France : ouverture du procès pour cyberharcèlement après la plainte de la championne Imane Khelif
© John Locher Source: APLe tribunal de Paris ouvre, le 26 février, le procès de l’influenceur d’extrême droite Papacito, poursuivi pour cyberharcèlement et injures discriminatoires contre la championne olympique algérienne Imane Khelif, victime d'une vaste campagne de désinformation au cours des Jeux olympiques de 2024.
Le procès de l’influenceur d’extrême droite Papacito s’ouvre dans un contexte hautement symbolique. À l’été 2024, en pleine effervescence des Jeux olympiques d'été de Paris 2024, Imane Khelif remportait l’or dans la catégorie des moins de 66 kg, inscrivant son nom dans l’histoire du sport algérien. Mais son sacre sportif s’est accompagné d’une violente tempête en ligne.
Quelques minutes après son premier combat face à l’Italienne Angela Carini, des milliers de messages ont commencé à circuler sur les réseaux sociaux, mettant en cause son genre et relayant de fausses informations. La polémique a rapidement pris une dimension internationale, amplifiée par certaines personnalités politiques étrangères, dont Donald Trump et Giorgia Meloni, qui ont commenté la situation, contribuant à la viralité du débat.
Un accusé récédiviste
Face à l’ampleur des attaques, la boxeuse a déposé plainte le 12 août 2024. L’enquête a conduit les magistrats jusqu’à l’influenceur d’extrême droite Papacito, de son vrai nom Ugo Gil Jimenez. Il est poursuivi pour cyberharcèlement et injures à caractère discriminatoire. Déjà controversé par le passé, il s’était notamment retrouvé au cœur d’un scandale en 2021 après la diffusion d’une vidéo simulant l’exécution d’un électeur d’un parti de gauche.

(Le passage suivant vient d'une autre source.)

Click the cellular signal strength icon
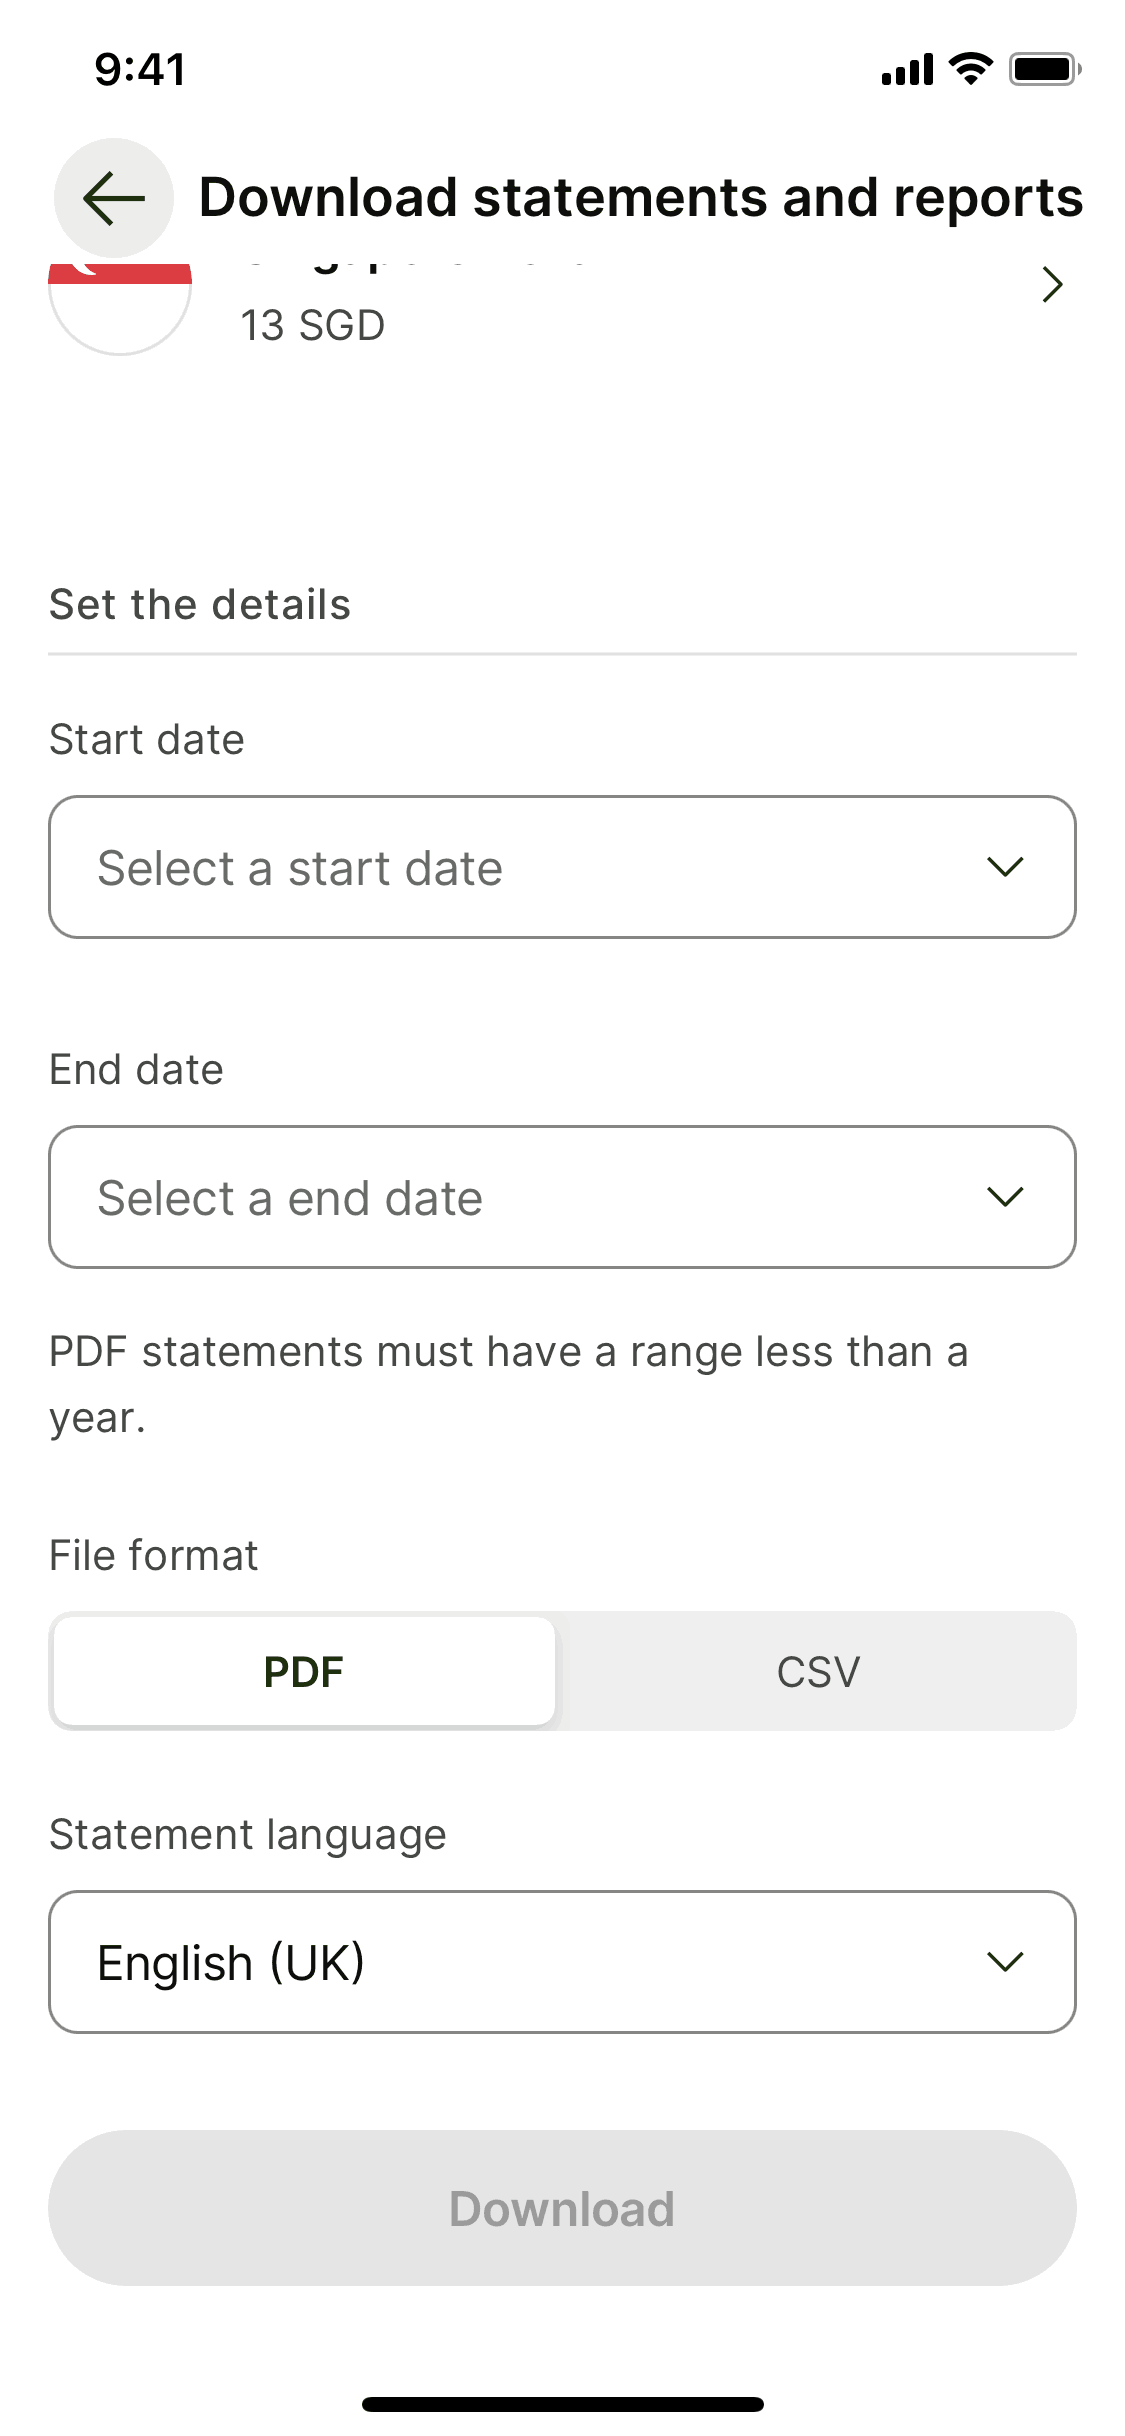Image resolution: width=1125 pixels, height=2436 pixels. (907, 70)
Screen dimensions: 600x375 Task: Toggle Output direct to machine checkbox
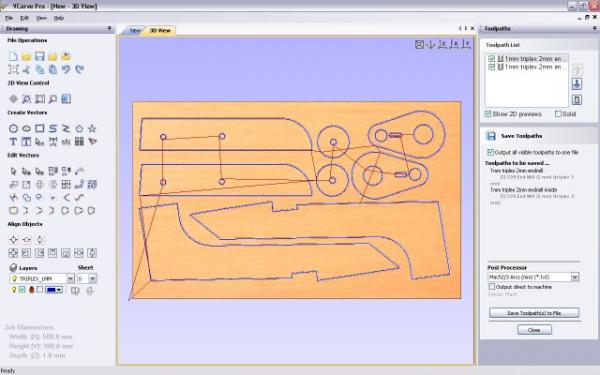(x=491, y=287)
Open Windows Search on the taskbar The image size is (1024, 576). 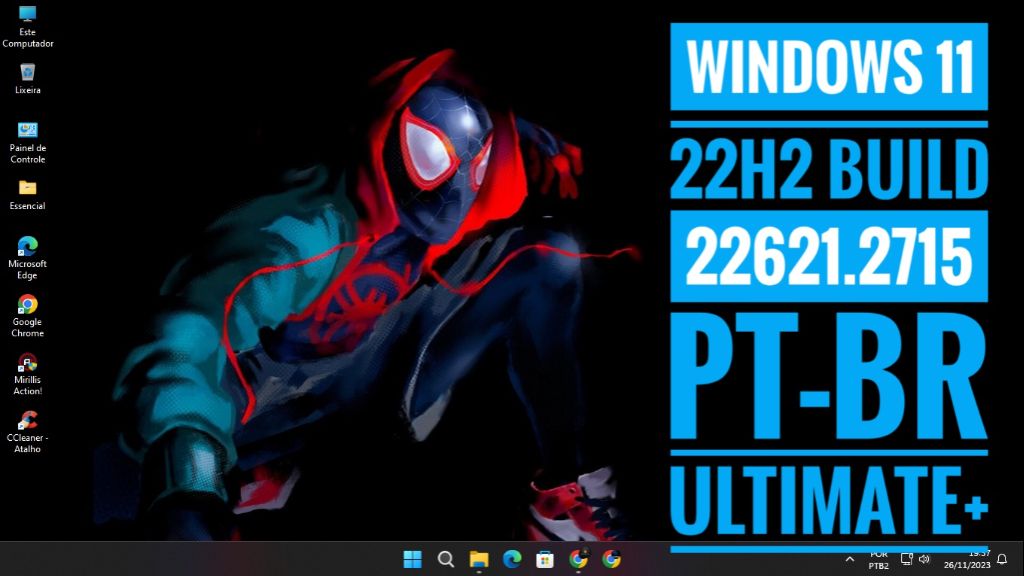point(445,560)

Pour Johanna Soraya Benamrouche, cofondatrice de l’association Féministes contre le cyberharcèlement, l’enjeu dépasse le cas individuel. Selon elle, Imane Khelif incarne aujourd’hui plusieurs combats : la lutte contre les cyberviolences sexistes, contre le racisme en ligne et contre la remise en cause systématique de la légitimité des sportives issues des pays du Sud. Son choix de saisir la justice marque, selon la militante, un refus de banaliser la violence numérique.